Australian vaudeville entertainer

Eveline Pauline "Queenie" Paul (30 December 1893 – 31 July 1982) was an Australian performer in vaudeville shows (singer and dancer) and a theatre producer, active in the industry for some 75 years from 1908 until the early 1980s. She was particularly known for her associations with the companies of J. C. Williamson and Sir Benjamin Fuller.

==Early life==
Eveline Pauline Paul was born in Pyrmont, New South Wales , the daughter of Frederick William Paul and Antoinette Schuller Paul. Her father was born in Germany; her mother was French. Her nickname came from being the first girl in the family after four sons; she was "the little queen" from a young age.

==Career==
Queenie Paul was on stage with J. C. Williamson as a chorus girl by age 15. In her early 20s she was the principal boy in a production of a pantomime, The Bunyip. In 1917 she co-starred with an American actor at the National Theatre; she and Mike Connors were soon wed, and worked in shows together for most of the next twelve years. Their "Con-Paul Theatre" company opened in 1931, with them headlining a variety show. In 1932, she was "ballet mistress and star" at the Sydney Theatre Royal. The Connors took a touring company to New Zealand in the mid-1930s. Apart from Connors, who was busy with a new broadcasting career, Paul concentrated on producing shows featuring her chorus line, the "Sun-Kissed Girls".

==Honours==
Paul's stylish wardrobe was often remarked upon and reported about. Later in life, she continued performing in variety shows, and she was a regular guest on television talk shows.
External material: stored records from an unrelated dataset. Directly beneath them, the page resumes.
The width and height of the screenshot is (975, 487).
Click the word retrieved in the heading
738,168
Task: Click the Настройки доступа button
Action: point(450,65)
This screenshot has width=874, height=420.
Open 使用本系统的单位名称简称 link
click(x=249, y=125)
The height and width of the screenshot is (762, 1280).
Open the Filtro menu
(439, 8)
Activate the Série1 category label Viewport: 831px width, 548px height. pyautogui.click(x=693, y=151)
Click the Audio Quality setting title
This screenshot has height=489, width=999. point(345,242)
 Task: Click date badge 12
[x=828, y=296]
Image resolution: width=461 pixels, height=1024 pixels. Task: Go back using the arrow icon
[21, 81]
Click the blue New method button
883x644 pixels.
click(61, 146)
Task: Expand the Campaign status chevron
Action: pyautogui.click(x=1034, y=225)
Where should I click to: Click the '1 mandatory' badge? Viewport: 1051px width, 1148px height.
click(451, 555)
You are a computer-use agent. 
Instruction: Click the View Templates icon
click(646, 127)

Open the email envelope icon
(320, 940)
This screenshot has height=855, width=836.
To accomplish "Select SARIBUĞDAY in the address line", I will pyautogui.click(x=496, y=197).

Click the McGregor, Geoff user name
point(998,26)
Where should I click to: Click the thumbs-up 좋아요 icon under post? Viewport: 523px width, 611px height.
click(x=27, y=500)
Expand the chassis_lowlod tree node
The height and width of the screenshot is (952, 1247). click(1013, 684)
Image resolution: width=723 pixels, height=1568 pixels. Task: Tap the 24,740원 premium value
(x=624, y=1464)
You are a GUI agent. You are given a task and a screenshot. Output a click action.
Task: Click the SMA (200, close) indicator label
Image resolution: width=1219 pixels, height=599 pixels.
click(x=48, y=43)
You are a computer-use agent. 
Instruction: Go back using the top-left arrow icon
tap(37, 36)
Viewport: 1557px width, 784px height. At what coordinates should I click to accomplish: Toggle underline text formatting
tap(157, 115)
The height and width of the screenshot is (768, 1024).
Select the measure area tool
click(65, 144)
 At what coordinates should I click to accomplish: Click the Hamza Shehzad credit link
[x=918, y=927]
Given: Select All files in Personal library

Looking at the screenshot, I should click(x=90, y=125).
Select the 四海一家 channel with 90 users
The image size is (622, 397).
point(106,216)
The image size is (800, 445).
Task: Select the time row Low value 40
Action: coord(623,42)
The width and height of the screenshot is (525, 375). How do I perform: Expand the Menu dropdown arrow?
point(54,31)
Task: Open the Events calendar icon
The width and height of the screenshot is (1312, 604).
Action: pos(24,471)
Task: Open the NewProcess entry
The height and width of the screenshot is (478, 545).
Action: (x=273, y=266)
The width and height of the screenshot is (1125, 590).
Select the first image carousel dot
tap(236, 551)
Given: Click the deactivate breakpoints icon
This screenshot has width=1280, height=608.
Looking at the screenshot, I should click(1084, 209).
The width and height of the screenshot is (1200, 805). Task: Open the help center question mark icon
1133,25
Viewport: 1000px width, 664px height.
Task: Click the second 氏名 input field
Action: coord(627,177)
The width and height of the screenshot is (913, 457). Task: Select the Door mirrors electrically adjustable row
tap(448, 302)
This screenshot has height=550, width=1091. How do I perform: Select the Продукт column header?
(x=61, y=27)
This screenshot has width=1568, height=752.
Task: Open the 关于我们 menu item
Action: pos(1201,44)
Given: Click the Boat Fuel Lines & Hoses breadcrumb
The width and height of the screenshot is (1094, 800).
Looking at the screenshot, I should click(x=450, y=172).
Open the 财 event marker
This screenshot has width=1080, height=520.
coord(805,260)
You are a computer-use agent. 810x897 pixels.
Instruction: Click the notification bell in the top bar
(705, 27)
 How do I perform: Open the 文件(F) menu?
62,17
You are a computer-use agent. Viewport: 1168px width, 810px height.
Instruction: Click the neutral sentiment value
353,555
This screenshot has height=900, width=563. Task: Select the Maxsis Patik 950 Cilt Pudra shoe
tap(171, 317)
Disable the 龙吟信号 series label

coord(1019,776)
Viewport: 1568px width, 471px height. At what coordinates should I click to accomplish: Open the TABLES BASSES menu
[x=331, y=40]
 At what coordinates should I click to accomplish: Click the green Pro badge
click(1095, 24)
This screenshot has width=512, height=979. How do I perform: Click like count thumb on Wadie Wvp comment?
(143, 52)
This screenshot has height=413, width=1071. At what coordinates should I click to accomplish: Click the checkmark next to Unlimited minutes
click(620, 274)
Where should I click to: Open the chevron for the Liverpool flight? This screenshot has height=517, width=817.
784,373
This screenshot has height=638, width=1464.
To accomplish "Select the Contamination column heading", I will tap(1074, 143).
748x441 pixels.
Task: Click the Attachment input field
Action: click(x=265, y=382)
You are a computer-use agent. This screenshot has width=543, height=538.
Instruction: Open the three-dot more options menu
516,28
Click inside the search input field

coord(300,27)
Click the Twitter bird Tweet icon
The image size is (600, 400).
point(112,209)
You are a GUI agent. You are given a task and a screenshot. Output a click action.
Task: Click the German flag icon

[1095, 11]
In 1977 she was the guest of honor on an episode of This Is Your Life. In 1982, she was awarded an Order of Australia medal (OAM).

==Personal life==
Paul married her co-star Mike Connors in 1917. They had three children, Celestine, Colleen, and Paul; Colleen died in 1933. Paul was widowed when Connors died in 1949. She married again in 1960, to Walter John Harding, an accountant. Her great-nephews were Anthony Field of The Cockroaches and The Wiggles, and John Field and Paul Field, also of The Cockroaches. Queenie Paul died in July 1982, just two days after her last performance, at the age of 88 years, in her home in Dulwich Hill. Her papers are archived in the Performing Arts Collection at Arts Centre Melbourne.